TheBlog should run periodically (via an Openwhisk trigger) and scan theblog.adobe.com to determine if new blog entries have been created. For each new blog entry detected, it invokes TheBlog Importer.
The execution flow looks like this:
- fetch the content of the theblog.adobe.com homepage
- compute the list of links on the page
- for each link, check if it present in a list of already processed urls stored in a OneDrive XLSX file (
/importer/urls.xlsx
) - if not present, invoke helix-theblog-importer action
It happens sometimes that the post entries published on theblog.adobe.com are corrupted and get fixed later. The scanner may have already detected and triggered the import of the corrupted version. To re-trigger the import, simply remove the entry from the /importer/urls.xlsx
file (delete row): if the blog entry is still visible on the homepage, it will be re-imported. If not, then you need to manual trigger the import: change the URL and run the test https://github.com/adobe/helix-theblog-importer/blob/master/test/index.test.js#L24.
Deploy the action:
npm run deploy
Create a five mins triggers:
wsk trigger create five-mins-trigger --feed /whisk.system/alarms/alarm --param cron "*/5 * * * *"

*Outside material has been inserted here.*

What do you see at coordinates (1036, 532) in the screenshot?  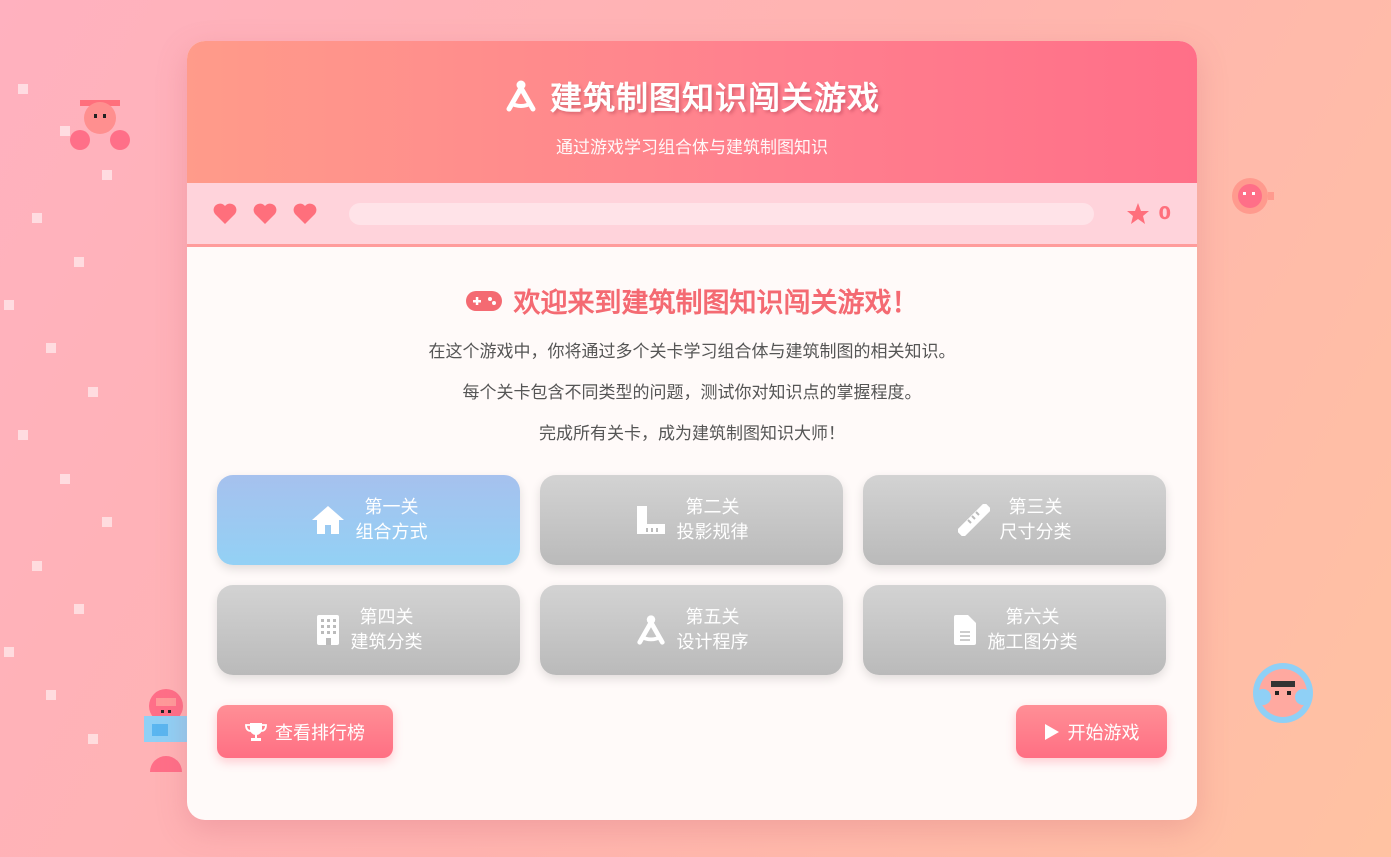 I see `level-name: 尺寸分类` at bounding box center [1036, 532].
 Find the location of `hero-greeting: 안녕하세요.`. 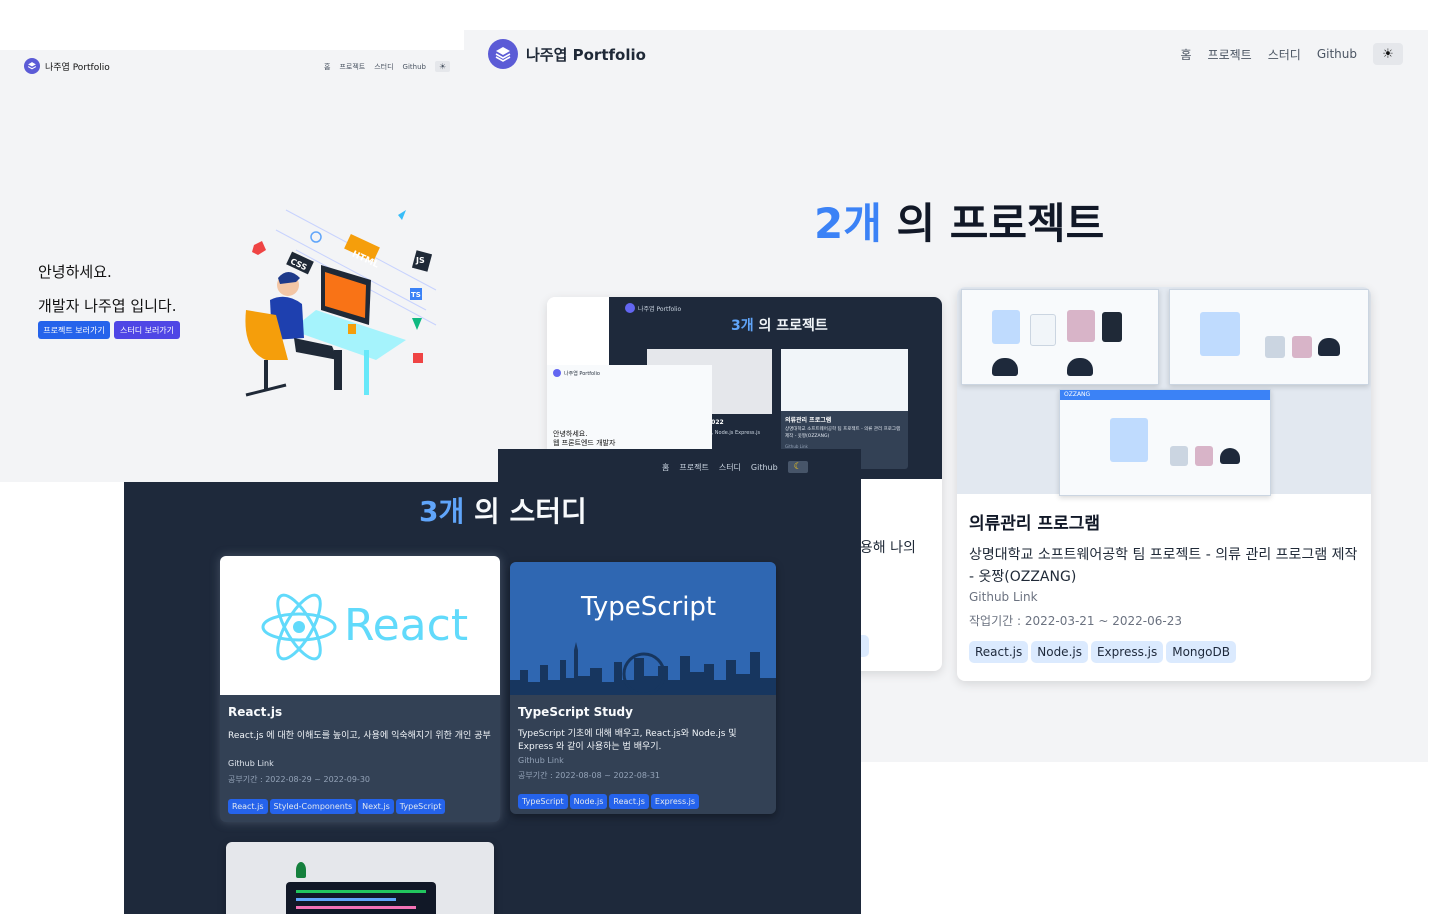

hero-greeting: 안녕하세요. is located at coordinates (75, 272).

Link the trigger to a rule:
wsk rule update five-mins-scan five-mins-trigger helix-theblog/helix-theblog-scanner@latest
Connection to OneDrive:
AZURE_ONEDRIVE_CLIENT_ID
AZURE_ONEDRIVE_CLIENT_SECRET
AZURE_ONEDRIVE_REFRESH_TOKEN
OneDrive shared folder that contains the /importer/urls.xlsx
file:
AZURE_ONEDRIVE_ADMIN_LINK
Openwhish credentials to invoke the helix-theblog-importer action:
OPENWHISK_API_KEY
OPENWHISK_API_HOST
Coralogix credentials to log:
CORALOGIX_API_KEY
CORALOGIX_LOG_LEVEL
Deploying Helix Service requires the wsk
command line client, authenticated to a namespace of your choice. For Project Helix, we use the helix
namespace.
All commits to master that pass the testing will be deployed automatically. All commits to branches that will pass the testing will get commited as /helix-theblog/helix-theblog-scanner@ci<num>
and tagged with the CI build number.